Opening June 1st, the Diwa Film Festival, held at the Seattle Center, will feature independent short films from the Philippines and the Filipino diaspora that celebrate the Filipino “diwa”, or spirit in Tagalog. The diverse list of featured short films will explore and highlight the “diasporic, oceanic point of view that ‘provincializes’ the two poles of the Philippines and ‘abroad’,” says Adrian Alarilla, organizer of the festival.
Originally from Quezon City, Philippines, filmmaker Adrian Alarilla currently resides in Hawaii where he is pursuing his History Ph.D. at the University of Hawai’i at Mānoa, focusing on film and archipelagic history. When asked about his background in film, Alarilla states that his films, working specifically with documentaries and video diaries, explore “culture and identity in the era of globalization and Filipino diaspora,” and have been showcased in the Philippines, the U.S., and Mexico in various film festivals.

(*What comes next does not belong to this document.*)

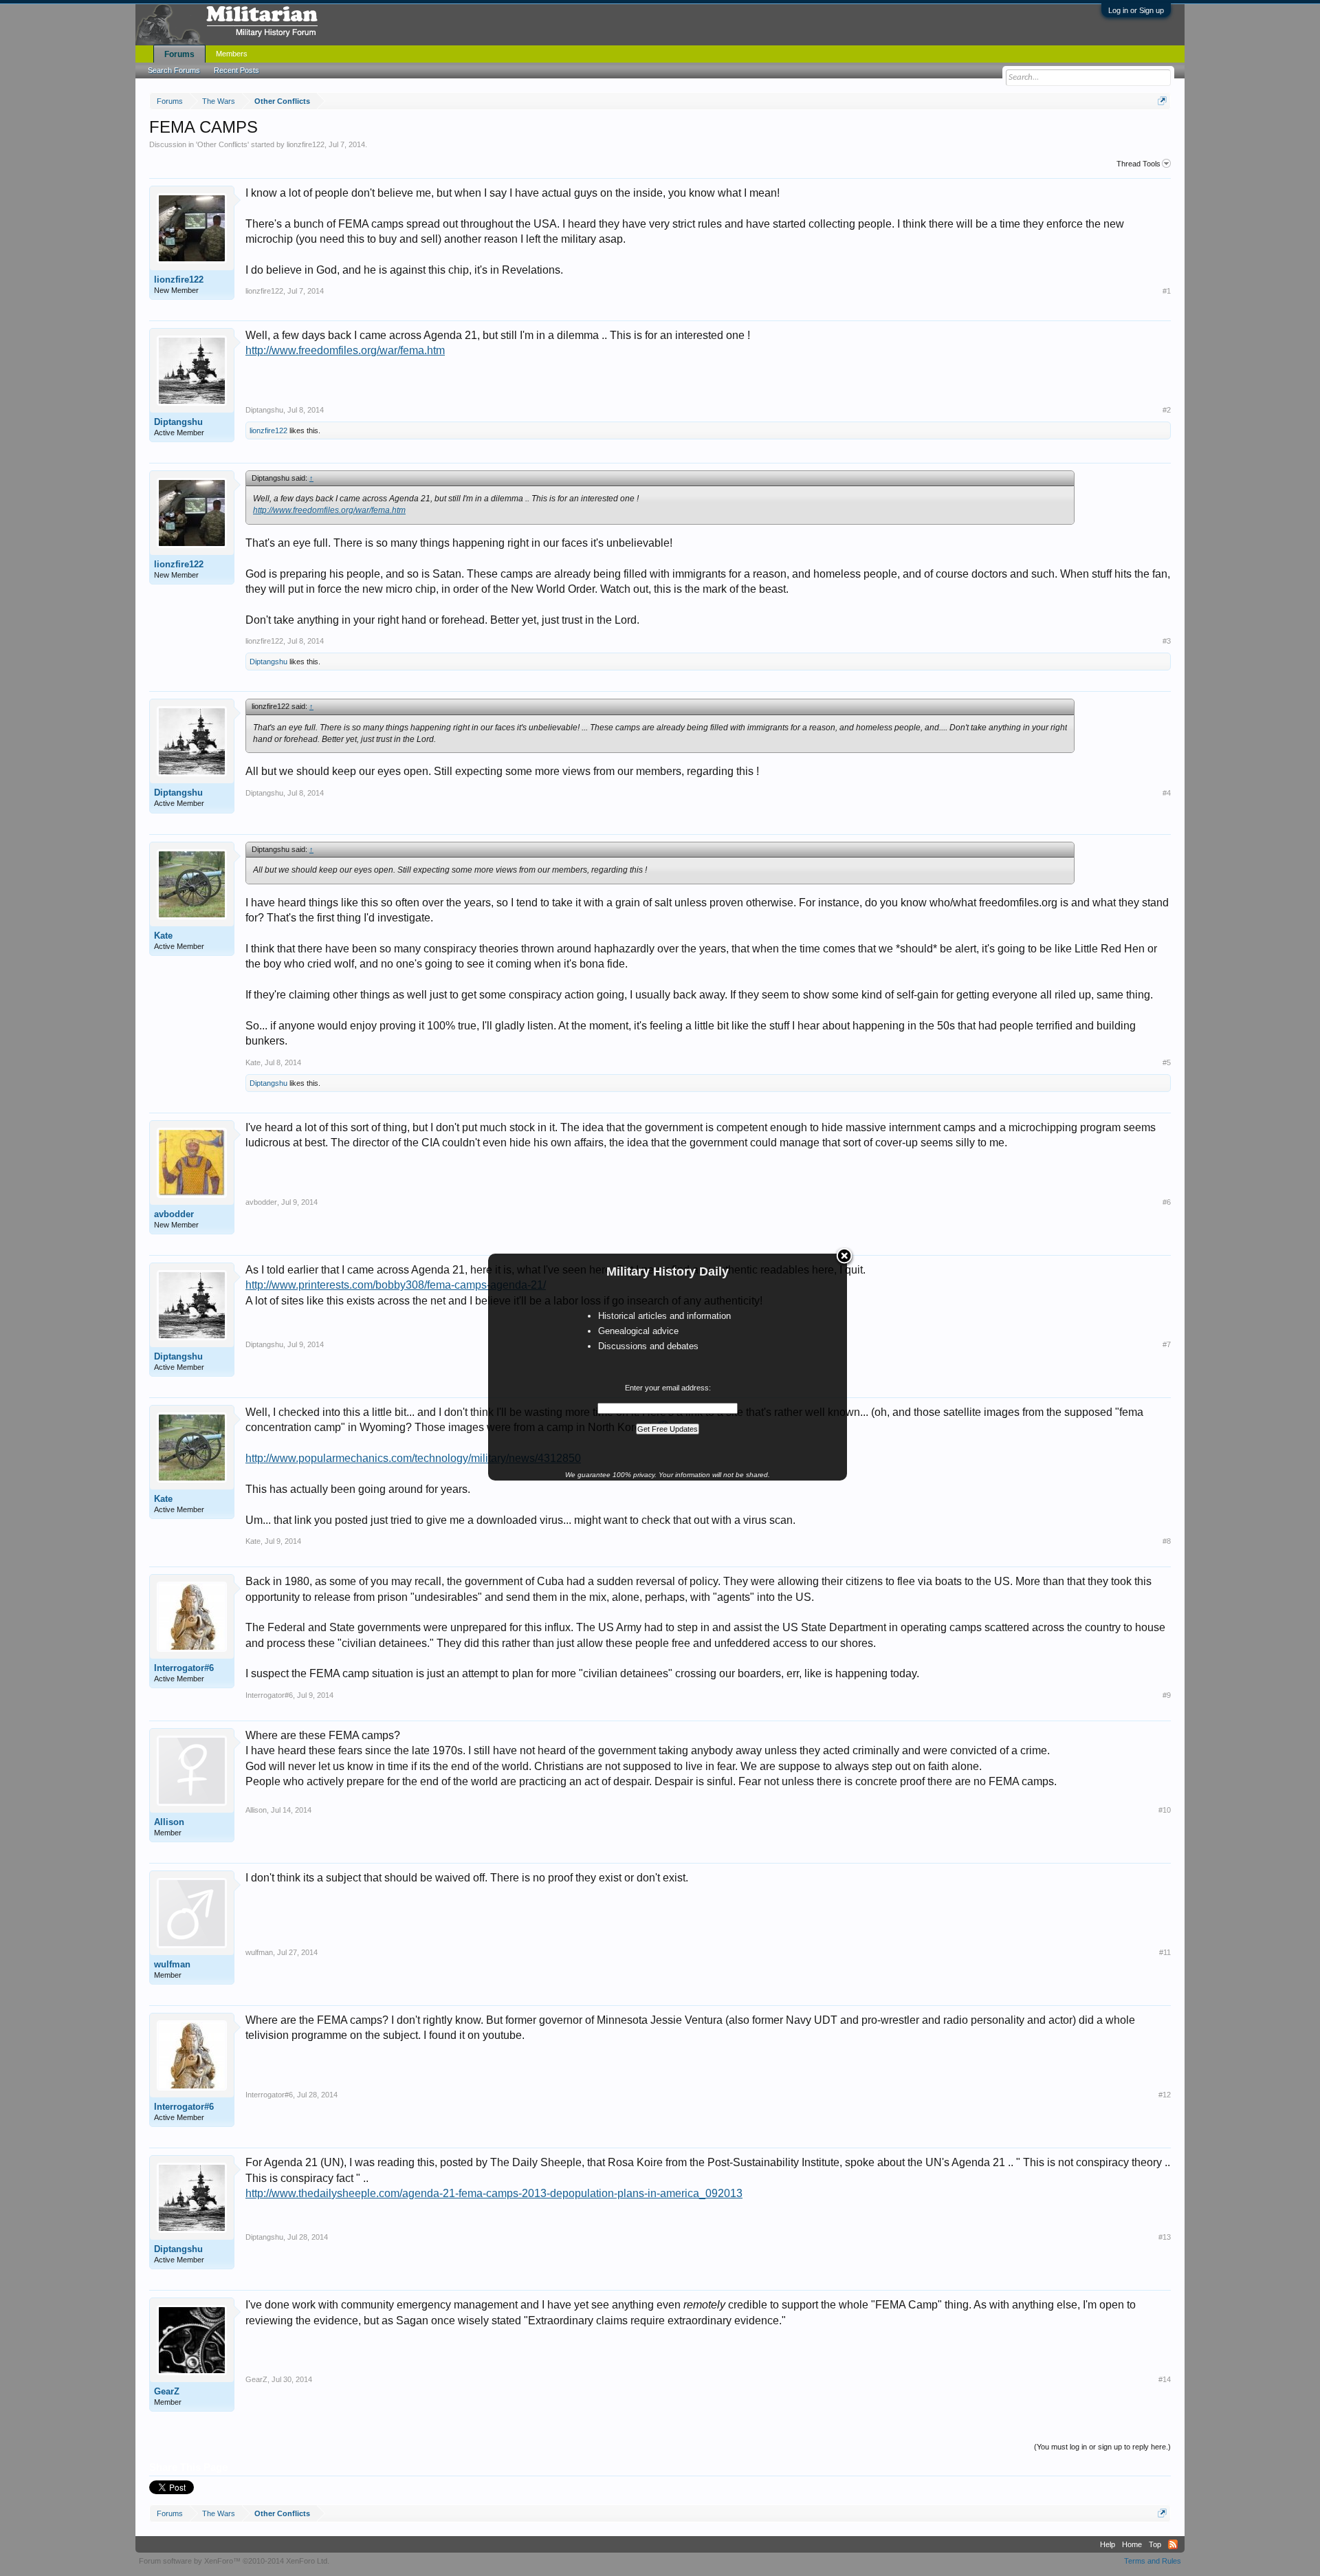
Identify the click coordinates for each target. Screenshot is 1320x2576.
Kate (163, 935)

In 2015, he joined the organizing team of the Seattle Asian American Film Festival and has been the programming manager of SAAFF until 2018. With that experience, Alarilla spearheaded the Diwa Film Festival, which was first envisioned in 2014, and originally part of the Pagdiriwang Philippine Cultural Festival as a film showcase. The Pagdiriwang, which is part of the Seattle Center Festál, has been held at the Seattle Center since 1987 and has since grown into the biggest festival of Filipino art, dance, music, history, and literature in the Pacific Northwest. With the addition of the film showcase to the Pagdiriwang, it has since grown into its current form as a two-day festival.
Since its inception, the Diwa Film Festival has highlighted Filipino voices from the Philippines and the U.S., as well as Canada, Cyprus, Germany, Guam, Hong Kong, Italy, Saudi Arabia, Singapore, and the United Kingdom.
The festival intentionally showcases mainly short films, “in order to help encourage amateur and student filmmakers,” says Alarilla. A few films worth viewing include Si Astri maka si Tambulah (Astri and Tambulah) by Xeph Suarez and Lupah Sug (The Land of the Brave) by Rhadem Camlian Morados. Both films explore queer and Moro (a Muslim ethnic group hailing from the southern Philippine island of Mindanao) identity. Between Worlds: Filipino/Australian by Matthew Victor Pastor investigates a growing community of diasporic Filipino filmmakers in Australia who explore their identity through their craft, and Woodside by Vic Roxas examines the psyche of a Filipino immigrant in New York, whose guilt haunts him due to surviving a typhoon which unfortunately, took the lives of his parents.
With about 45 short films being screened, there is no lack of diverse topics being highlighted. The festival, with its schedule being organized by topics, has films exploring everything from diasporic perspectives, LGBT stories, spiritual connections and more. For Alarilla, when asked about the importance of the film festival and highlighting Filipino voices through film, he quotes filmmaker Zorinah Juan who said, in reference to the title of her 2017 narrative film, The Second Province, signifies placing roots in a home that is not your first…it is a feeling of belonging to both and neither at the same time. The ever-present knowledge that I am not of one province but of two; never quite being able to settle on which one is first in my bones.”
Alarilla feels that the films chosen for the festival encapsulate this point of view, of straddling two worlds, two homes; of simultaneously belonging and not belonging to a place. He expands on this, saying, “I believe this multitude of films, this multitude of voices, is important. When taken individually, these tiny, great realities map out filmmakers’ subjective spaces and ‘situated knowledges’ within the Filipino diaspora. But analyzed together and set in conversation with each other, they become a visual archive of Filipino experience that looks beyond nation and state in order to more completely describe the multifaceted nature of transcendent Filipinxness.”
The Diwa Film Festival will be held June 1-2, 2019, 12-6 PM at the Seattle Center, Armory Loft 1, concurrent with the 33rd Annual Pagdiriwang Philippine Festival. Admission is free to the public.